The organisation’s current system for checking whether vehicles are Ulez-compliant is only refreshed every month, meaning drivers are being issued with hundreds of pounds worth of charges if their registration details change during that window.
Those transferring number plates from one vehicle to another are at particular risk if they enter the zone before the monthly update.
The Telegraph has spoken to one driver of a compliant car who received nine fines in a matter of weeks and was threatened with charges that could have topped £2,000.
City Hall Conservatives have now warned that more Londoners are likely to be affected when Ulez is expanded across the whole of the capital.
Eric Williams told The Telegraph that he had several sleepless nights after wrongly being issued with penalty charges.
To comply with Ulez, your car must meet certain European emissions standards.
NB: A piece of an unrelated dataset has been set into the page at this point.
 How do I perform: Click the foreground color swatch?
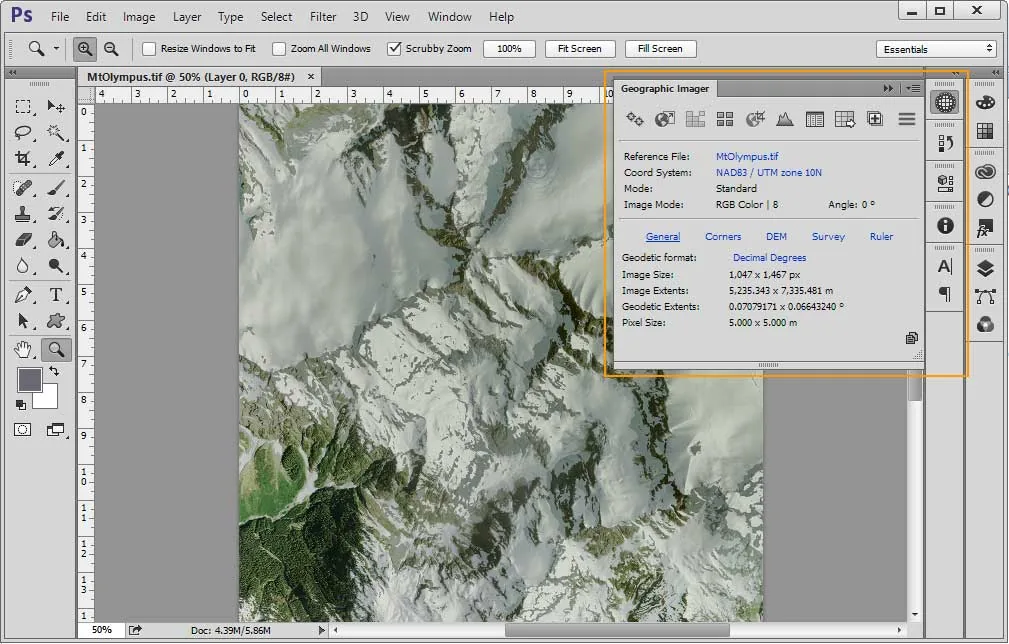point(29,380)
Most petrol vehicles less than 16 years old and diesel vehicles under six years old meet these standards.
In November last year, Mr Williams traded in his previously non-compliant Mitsubishi Shogun for a smaller Ulez-compliant vehicle.
Alongside this, Mr Williams went to the Driver and Vehicle Licensing Agency (DVLA) to transfer his personalised number plate from his old car to his new one.
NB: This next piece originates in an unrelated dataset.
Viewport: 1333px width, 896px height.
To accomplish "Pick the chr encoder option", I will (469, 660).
After checking multiple times on the TfL website that his vehicle complied with Ulez, he began using the vehicle to drive into the zone for work.
However, a few weeks later Mr Williams received his first penalty charge notice letter, which was followed by several other charges.
“I got really panicked and thought: ‘What have I done?’ I had been so careful in checking that it complied when I bought the car,” he said.
The fine for entering the Ulez without paying the £12.50 charge is £80, but this can rise to £240 if not paid within 28 days.
Mr Williams said: “I was losing sleep, thinking that suddenly, out of nowhere, I could be lumbered with hundreds of pounds of penalty notices, which I couldn’t afford.”
After contacting his local councillor, the charges were eventually scrapped, with TfL admitting the mistake.
A TfL spokesman apologised to people who had incorrectly received Ulez penalties, saying: “We only receive an updated version of the DVLA database every month.”
The spokesman added: “There can sometimes be a slight lag between when a private number plate is swapped from one vehicle to another,” adding: “We are speaking to the DVLA about how the frequency can be increased.”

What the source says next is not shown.